Data START

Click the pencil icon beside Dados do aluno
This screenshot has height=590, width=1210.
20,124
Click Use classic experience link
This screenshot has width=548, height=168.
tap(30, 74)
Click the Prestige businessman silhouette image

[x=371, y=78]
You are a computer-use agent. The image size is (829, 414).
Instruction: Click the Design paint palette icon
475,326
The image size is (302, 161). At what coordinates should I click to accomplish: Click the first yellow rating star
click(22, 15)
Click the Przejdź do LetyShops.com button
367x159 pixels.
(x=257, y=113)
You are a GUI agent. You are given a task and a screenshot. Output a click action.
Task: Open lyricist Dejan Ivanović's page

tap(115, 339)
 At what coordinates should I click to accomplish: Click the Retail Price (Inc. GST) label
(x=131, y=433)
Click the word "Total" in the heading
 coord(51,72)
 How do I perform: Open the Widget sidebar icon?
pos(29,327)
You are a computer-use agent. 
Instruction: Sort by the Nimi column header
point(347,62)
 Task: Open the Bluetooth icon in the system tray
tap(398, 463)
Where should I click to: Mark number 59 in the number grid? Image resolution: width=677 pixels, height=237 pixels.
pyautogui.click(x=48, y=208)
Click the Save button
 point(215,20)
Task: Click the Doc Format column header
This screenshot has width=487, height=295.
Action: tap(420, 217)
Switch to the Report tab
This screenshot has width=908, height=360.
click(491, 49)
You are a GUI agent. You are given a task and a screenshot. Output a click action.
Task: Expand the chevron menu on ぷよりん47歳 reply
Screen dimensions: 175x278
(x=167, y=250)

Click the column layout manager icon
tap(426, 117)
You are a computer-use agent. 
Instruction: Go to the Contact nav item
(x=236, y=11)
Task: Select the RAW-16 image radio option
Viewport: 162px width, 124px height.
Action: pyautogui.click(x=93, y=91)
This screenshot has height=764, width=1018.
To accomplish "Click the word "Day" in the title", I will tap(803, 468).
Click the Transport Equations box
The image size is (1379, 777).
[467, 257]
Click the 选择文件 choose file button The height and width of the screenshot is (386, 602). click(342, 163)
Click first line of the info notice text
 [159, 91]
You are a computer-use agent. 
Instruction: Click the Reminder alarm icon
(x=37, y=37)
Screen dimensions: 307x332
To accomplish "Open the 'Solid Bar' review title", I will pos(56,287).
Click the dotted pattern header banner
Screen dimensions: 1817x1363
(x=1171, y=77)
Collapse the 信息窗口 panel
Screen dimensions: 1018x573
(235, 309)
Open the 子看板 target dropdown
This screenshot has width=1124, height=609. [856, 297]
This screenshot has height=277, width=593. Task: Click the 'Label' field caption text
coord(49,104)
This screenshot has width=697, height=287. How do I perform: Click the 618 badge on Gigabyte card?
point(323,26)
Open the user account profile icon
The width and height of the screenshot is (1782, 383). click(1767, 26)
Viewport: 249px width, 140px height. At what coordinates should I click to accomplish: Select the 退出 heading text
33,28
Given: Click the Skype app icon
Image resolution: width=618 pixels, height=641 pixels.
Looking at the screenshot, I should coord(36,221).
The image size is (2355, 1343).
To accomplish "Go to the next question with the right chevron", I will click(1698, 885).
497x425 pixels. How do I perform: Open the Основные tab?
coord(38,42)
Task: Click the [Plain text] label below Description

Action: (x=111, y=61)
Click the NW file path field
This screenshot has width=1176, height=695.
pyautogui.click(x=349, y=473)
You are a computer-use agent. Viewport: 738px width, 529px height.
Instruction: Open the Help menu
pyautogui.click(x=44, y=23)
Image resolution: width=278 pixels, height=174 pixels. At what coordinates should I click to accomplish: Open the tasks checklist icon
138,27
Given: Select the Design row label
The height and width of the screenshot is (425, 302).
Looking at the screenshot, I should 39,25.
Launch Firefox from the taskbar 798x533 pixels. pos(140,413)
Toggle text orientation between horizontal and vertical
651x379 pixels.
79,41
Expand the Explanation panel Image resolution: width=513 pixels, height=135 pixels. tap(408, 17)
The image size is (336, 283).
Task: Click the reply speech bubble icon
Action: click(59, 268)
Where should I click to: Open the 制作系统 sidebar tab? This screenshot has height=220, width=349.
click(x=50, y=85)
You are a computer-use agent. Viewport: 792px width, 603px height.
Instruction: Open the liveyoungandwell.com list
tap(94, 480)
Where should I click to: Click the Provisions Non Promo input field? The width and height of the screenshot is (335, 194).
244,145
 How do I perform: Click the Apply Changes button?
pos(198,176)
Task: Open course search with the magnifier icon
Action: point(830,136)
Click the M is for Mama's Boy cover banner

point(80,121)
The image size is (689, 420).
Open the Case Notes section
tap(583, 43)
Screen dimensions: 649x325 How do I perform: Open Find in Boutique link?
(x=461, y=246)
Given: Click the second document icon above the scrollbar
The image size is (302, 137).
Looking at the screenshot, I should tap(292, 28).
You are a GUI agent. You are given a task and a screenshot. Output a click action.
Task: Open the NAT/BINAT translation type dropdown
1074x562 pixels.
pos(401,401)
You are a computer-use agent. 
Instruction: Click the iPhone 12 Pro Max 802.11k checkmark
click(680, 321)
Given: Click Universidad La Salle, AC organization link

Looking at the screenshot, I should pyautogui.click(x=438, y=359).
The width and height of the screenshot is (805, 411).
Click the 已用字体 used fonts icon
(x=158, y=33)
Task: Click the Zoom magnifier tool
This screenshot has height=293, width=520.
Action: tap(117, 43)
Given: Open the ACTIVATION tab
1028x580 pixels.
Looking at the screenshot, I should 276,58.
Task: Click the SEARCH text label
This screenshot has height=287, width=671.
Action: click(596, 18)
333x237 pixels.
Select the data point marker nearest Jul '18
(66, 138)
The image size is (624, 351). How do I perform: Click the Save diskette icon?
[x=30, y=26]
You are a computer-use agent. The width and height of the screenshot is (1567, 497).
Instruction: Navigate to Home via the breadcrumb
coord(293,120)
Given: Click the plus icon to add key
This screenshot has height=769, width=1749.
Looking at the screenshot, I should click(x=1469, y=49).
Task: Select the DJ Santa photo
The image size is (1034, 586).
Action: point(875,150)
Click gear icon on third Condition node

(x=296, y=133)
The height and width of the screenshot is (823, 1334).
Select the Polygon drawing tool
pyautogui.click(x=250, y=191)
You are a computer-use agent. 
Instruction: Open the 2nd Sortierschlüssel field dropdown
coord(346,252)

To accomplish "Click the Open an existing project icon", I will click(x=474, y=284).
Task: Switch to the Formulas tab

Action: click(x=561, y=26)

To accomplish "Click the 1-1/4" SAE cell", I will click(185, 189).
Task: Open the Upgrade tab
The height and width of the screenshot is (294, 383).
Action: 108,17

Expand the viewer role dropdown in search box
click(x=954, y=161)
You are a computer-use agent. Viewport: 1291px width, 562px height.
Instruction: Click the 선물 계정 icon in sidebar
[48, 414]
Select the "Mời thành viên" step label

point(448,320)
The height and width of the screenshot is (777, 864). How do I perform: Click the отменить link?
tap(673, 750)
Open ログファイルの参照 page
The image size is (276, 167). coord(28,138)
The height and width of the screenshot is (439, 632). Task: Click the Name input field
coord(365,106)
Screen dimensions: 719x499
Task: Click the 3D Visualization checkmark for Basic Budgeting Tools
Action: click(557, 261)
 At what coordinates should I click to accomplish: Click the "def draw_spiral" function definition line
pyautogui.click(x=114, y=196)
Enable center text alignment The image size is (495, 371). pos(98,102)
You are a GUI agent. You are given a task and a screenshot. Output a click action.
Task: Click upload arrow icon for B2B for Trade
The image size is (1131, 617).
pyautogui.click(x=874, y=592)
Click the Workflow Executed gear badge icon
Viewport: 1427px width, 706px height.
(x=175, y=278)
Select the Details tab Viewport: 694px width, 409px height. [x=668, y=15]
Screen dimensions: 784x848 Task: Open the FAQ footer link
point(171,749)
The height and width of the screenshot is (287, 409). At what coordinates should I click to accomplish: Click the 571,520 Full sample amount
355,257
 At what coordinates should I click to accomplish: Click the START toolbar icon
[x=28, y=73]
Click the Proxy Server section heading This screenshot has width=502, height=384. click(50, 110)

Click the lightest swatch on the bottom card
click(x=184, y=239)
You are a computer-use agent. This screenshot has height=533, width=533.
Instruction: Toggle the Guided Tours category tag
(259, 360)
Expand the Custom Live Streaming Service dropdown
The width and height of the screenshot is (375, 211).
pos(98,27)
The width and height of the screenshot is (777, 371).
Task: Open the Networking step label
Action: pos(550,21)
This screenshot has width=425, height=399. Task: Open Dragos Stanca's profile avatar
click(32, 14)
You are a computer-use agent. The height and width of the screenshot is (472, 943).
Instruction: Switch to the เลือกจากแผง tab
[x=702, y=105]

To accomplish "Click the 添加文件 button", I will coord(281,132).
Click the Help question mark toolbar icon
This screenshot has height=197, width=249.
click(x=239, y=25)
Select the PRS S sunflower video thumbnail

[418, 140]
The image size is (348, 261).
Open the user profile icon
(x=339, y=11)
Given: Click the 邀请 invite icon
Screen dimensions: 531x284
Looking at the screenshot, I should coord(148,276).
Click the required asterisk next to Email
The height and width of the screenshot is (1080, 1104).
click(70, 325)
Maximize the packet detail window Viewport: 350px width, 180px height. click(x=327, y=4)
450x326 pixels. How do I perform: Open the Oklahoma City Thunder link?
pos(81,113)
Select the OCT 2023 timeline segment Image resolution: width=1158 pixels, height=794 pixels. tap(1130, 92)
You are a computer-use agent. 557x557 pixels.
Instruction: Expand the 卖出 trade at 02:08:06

Data END

[Task prompt]: Would you please copy each line of the listing that contains the word "chevron"?

[Solution to the problem]:
Task: Expand the chevron menu on ぷよりん47歳 reply
To accomplish "Go to the next question with the right chevron", I will click(1698, 885).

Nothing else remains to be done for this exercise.